— DATA —
---

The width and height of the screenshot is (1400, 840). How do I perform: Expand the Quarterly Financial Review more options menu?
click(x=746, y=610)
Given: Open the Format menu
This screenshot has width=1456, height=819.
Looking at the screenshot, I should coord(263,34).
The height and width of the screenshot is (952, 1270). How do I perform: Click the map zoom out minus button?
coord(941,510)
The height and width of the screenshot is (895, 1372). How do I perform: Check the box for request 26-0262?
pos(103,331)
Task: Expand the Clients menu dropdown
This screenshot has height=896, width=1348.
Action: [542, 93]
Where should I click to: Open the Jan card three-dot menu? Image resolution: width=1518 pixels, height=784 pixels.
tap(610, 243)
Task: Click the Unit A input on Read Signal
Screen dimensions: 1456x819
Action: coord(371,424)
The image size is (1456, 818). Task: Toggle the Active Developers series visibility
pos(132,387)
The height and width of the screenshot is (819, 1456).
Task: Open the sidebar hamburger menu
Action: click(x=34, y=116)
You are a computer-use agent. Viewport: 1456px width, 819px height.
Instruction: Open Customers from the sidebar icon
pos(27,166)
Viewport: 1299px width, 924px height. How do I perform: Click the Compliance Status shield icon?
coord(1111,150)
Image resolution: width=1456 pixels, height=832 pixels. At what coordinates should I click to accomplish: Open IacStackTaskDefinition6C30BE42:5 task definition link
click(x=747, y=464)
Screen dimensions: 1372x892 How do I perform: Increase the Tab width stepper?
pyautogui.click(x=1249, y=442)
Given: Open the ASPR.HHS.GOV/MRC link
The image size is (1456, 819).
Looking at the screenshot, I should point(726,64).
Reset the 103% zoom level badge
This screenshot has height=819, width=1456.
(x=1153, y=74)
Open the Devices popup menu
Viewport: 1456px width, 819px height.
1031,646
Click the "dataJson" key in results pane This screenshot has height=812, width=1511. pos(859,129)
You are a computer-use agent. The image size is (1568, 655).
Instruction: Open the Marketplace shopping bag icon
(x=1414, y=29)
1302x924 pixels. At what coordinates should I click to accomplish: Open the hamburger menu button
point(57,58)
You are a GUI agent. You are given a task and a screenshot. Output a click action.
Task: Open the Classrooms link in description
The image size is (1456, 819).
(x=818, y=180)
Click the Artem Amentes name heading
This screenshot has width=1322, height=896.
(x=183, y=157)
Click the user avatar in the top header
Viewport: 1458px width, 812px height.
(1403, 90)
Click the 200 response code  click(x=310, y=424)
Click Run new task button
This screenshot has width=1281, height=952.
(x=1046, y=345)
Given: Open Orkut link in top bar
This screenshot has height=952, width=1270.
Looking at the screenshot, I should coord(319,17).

---

— EXERCISE —
Looking at the listing above, how many of its lines contain "computer"? Say only the number.

— WRITTEN ANSWER —
2